Go through the data below. List every line that holds the word "computer".

BEGIN Available data

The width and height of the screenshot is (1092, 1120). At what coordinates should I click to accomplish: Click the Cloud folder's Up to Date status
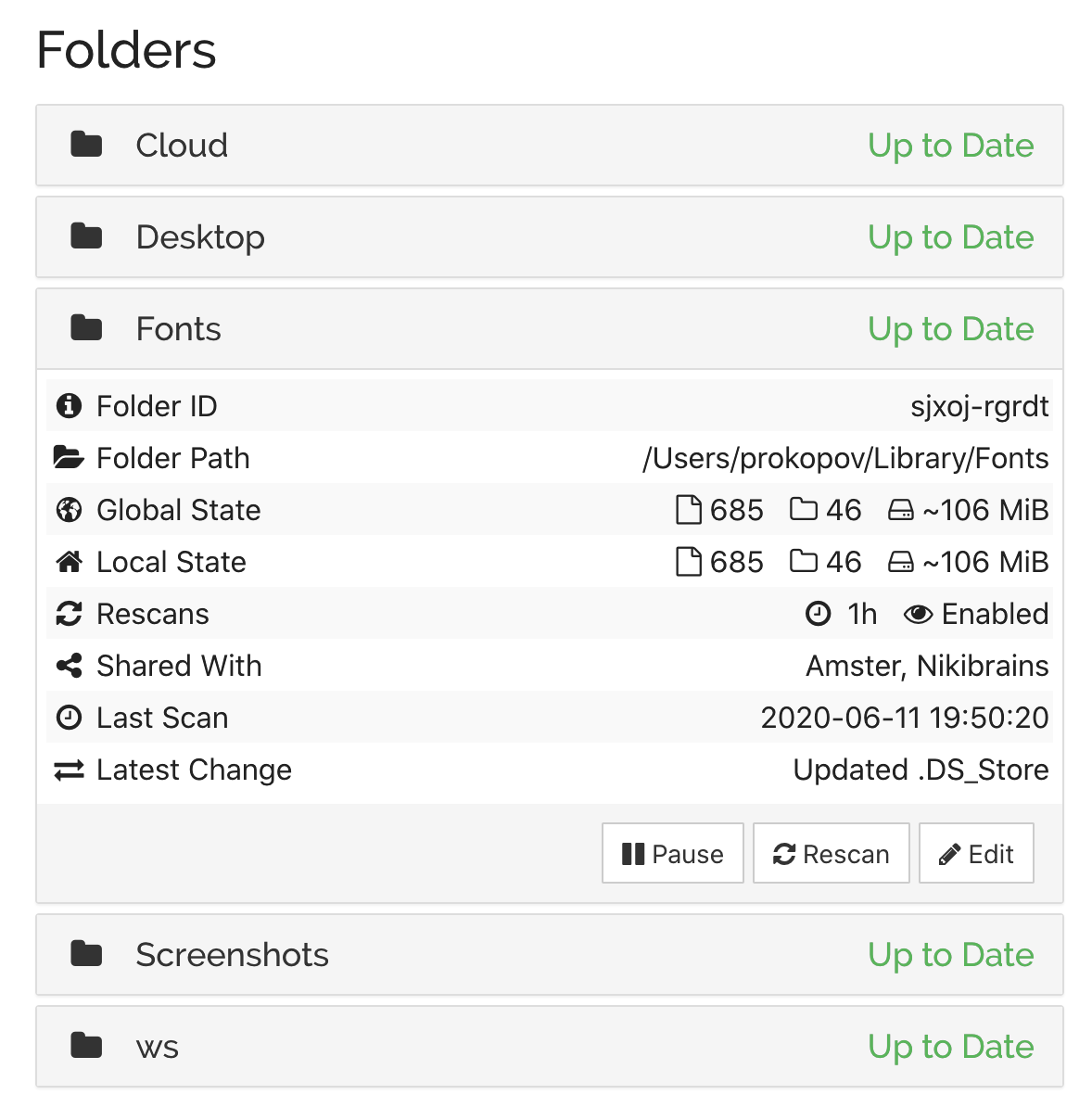(x=950, y=146)
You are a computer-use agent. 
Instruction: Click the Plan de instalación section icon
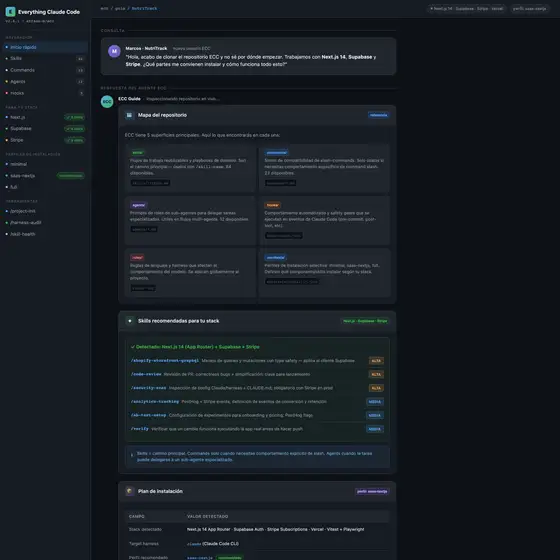click(x=129, y=491)
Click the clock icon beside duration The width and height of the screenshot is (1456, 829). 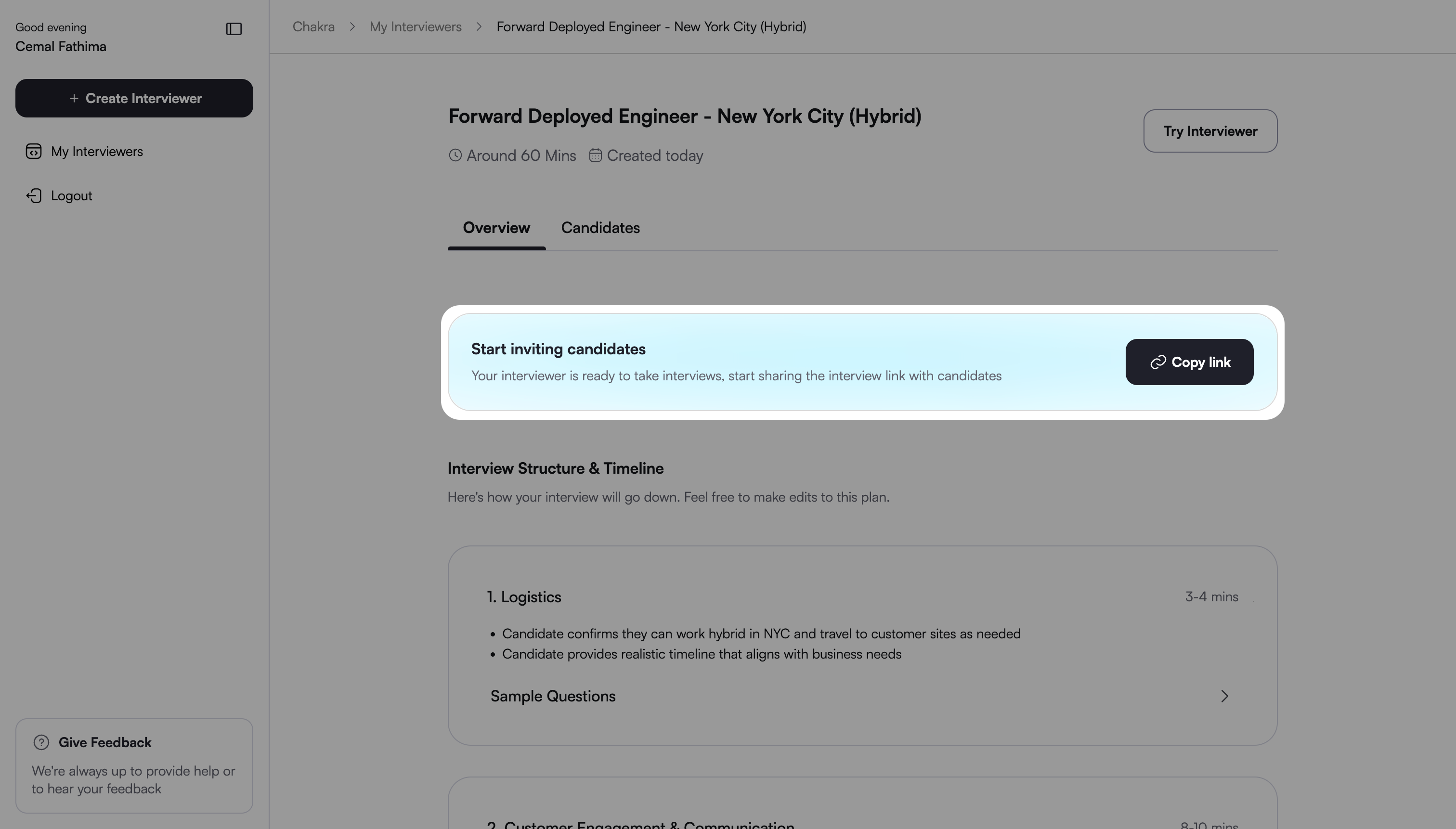click(x=455, y=155)
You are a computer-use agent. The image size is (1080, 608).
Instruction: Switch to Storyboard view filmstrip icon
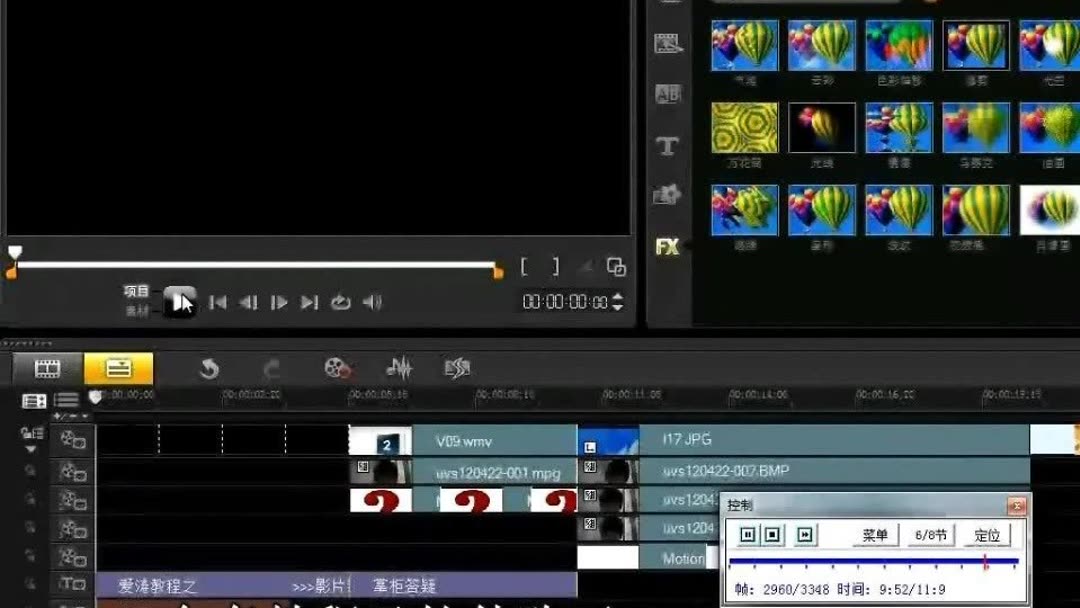tap(48, 367)

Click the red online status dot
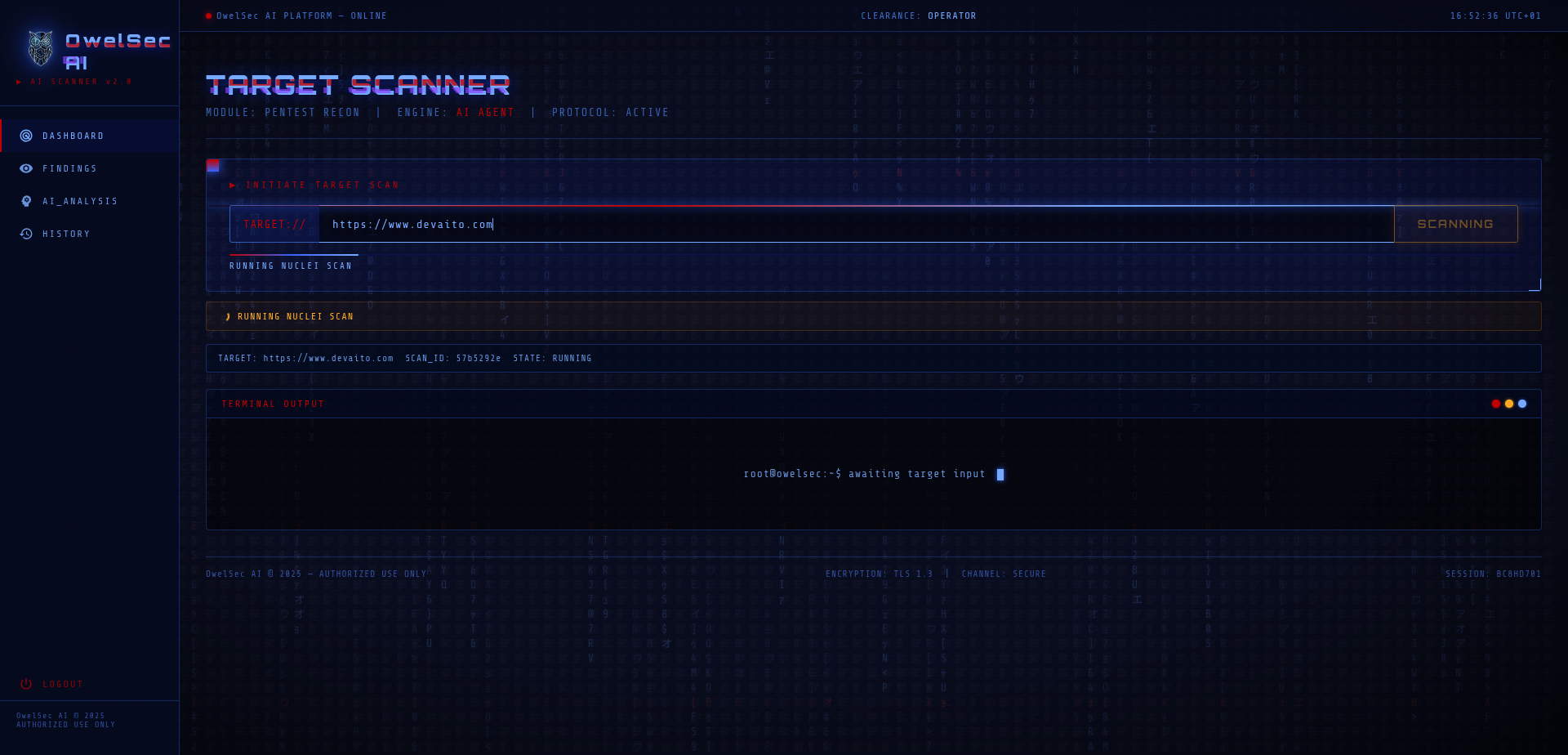tap(209, 16)
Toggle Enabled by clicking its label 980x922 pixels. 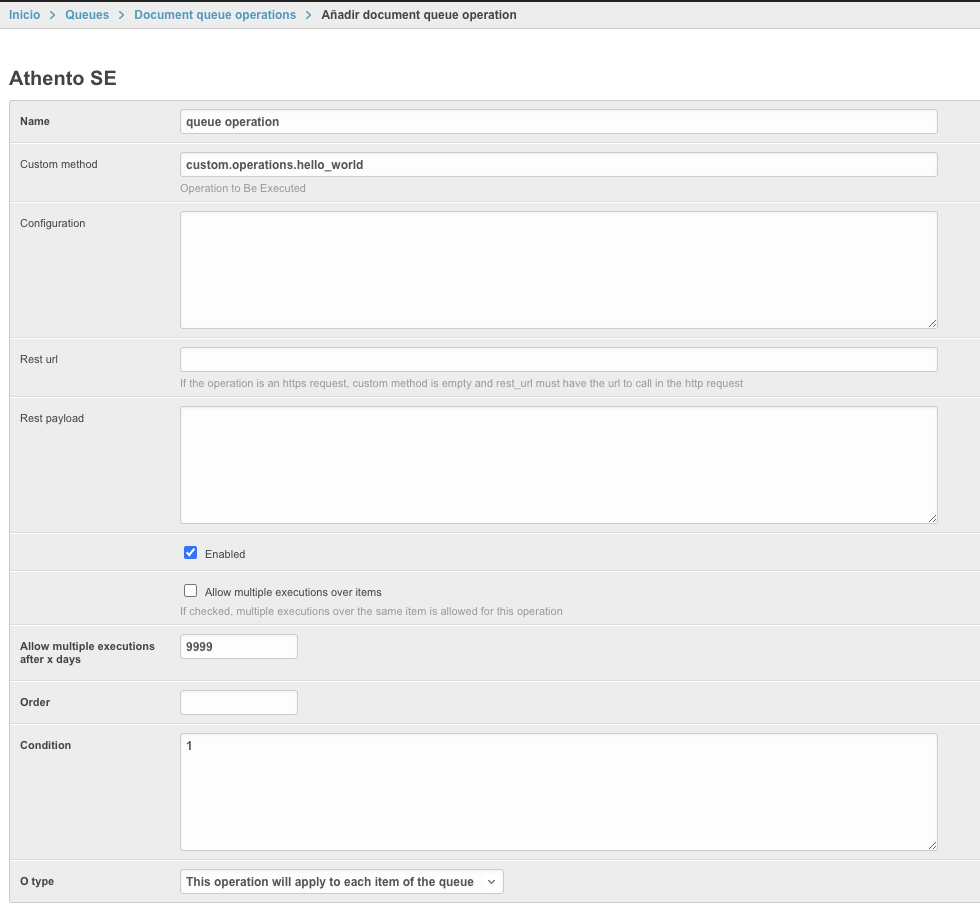[226, 553]
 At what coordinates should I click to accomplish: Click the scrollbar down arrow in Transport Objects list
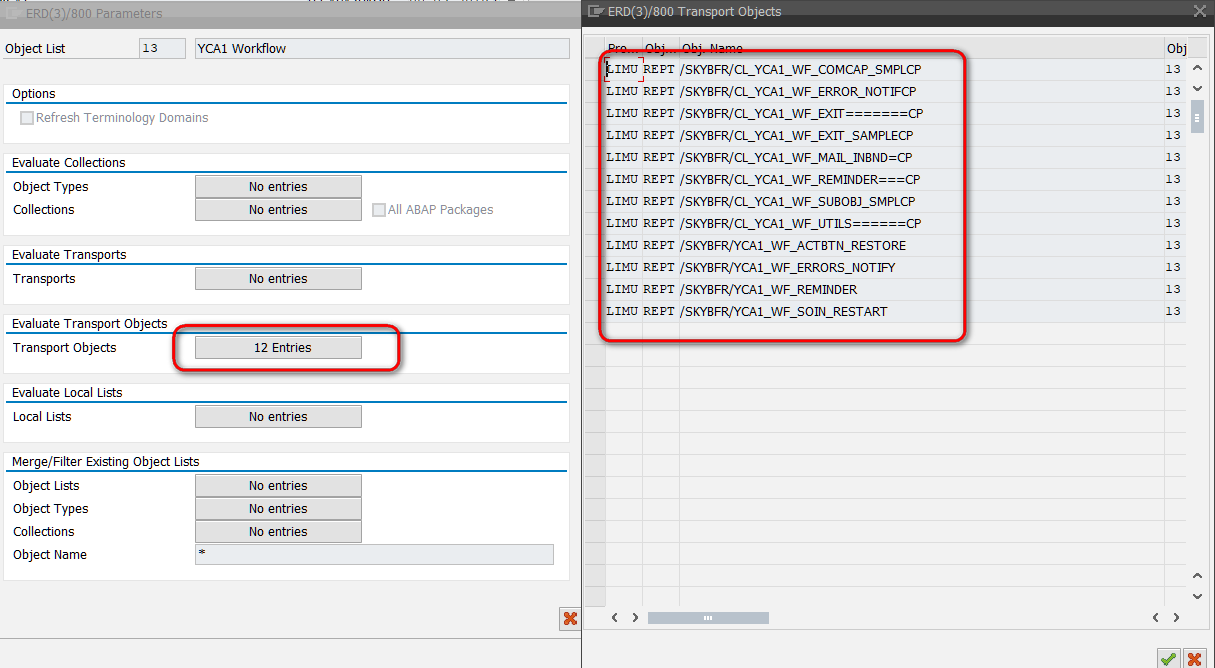(1197, 89)
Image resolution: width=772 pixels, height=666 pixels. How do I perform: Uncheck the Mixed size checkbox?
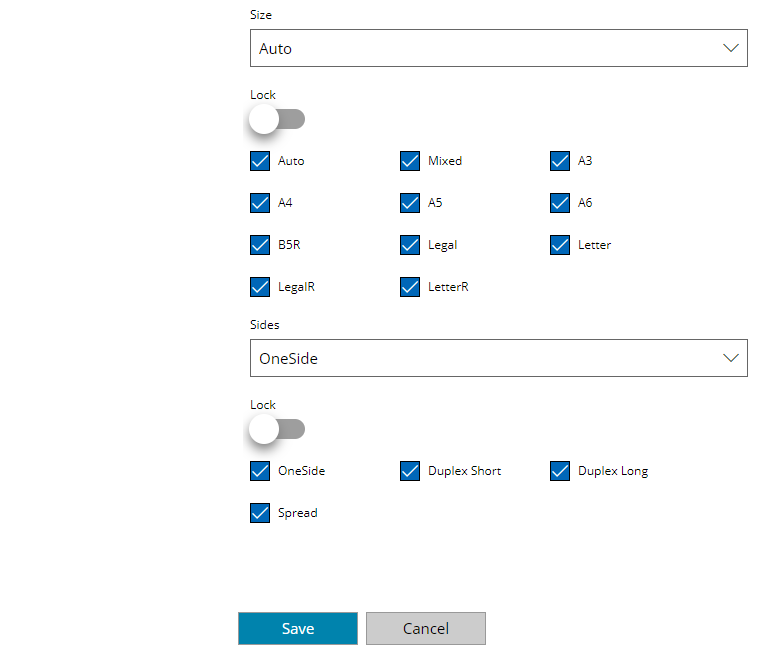410,161
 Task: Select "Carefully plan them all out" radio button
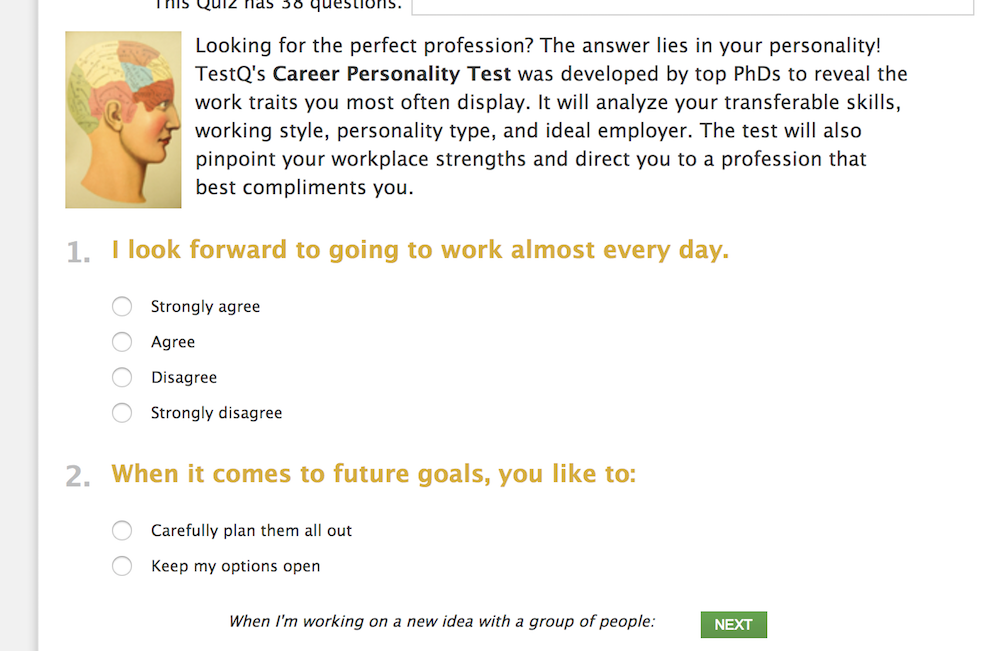pyautogui.click(x=122, y=530)
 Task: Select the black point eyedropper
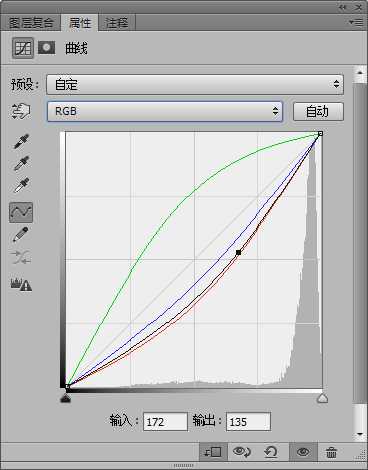[21, 141]
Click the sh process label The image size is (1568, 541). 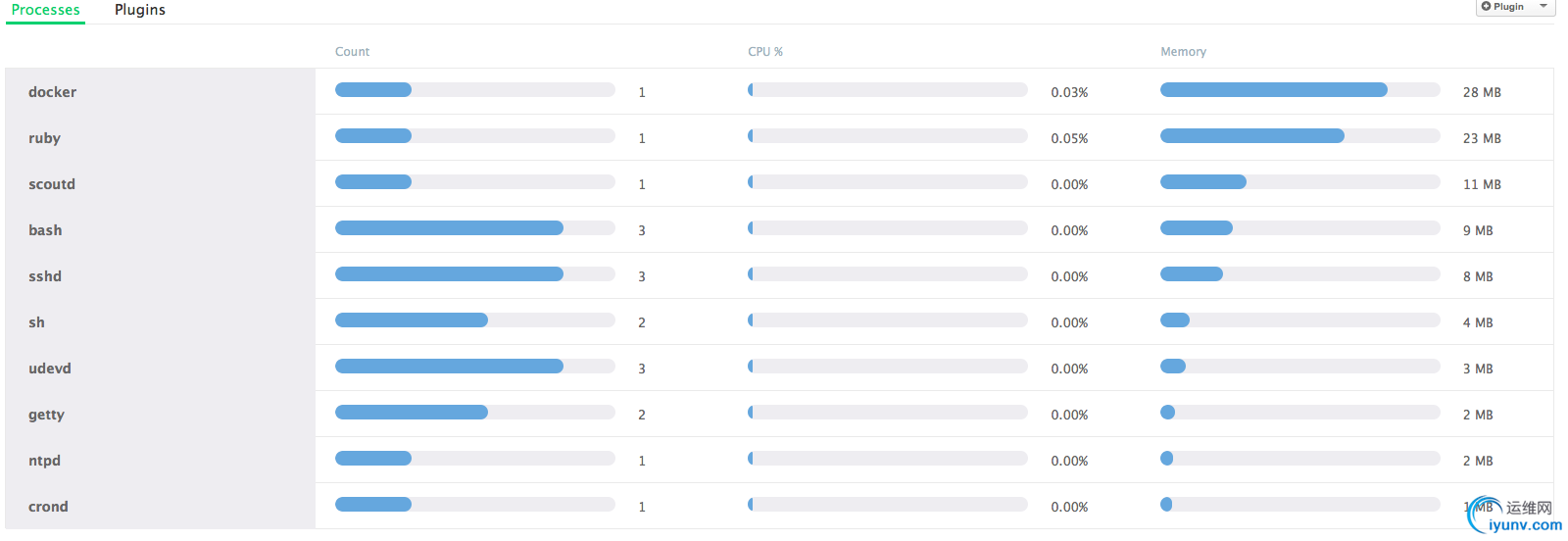point(37,322)
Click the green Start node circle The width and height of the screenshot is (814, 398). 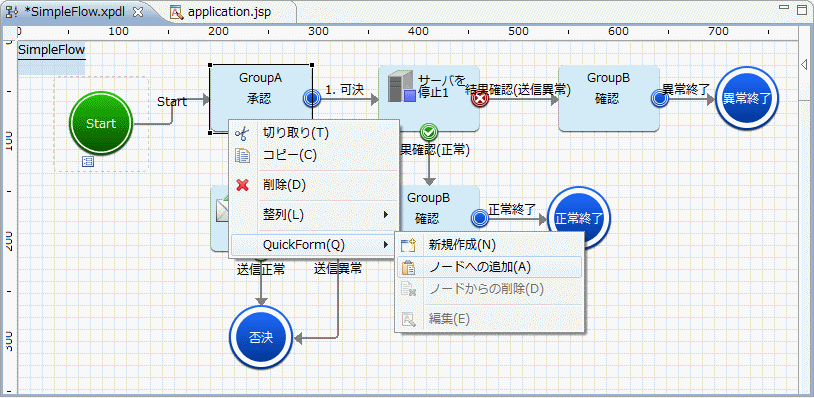click(x=101, y=123)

END Available data

Response area:
You are a computer-use agent. 
You are a computer-use agent. The image size is (1080, 608).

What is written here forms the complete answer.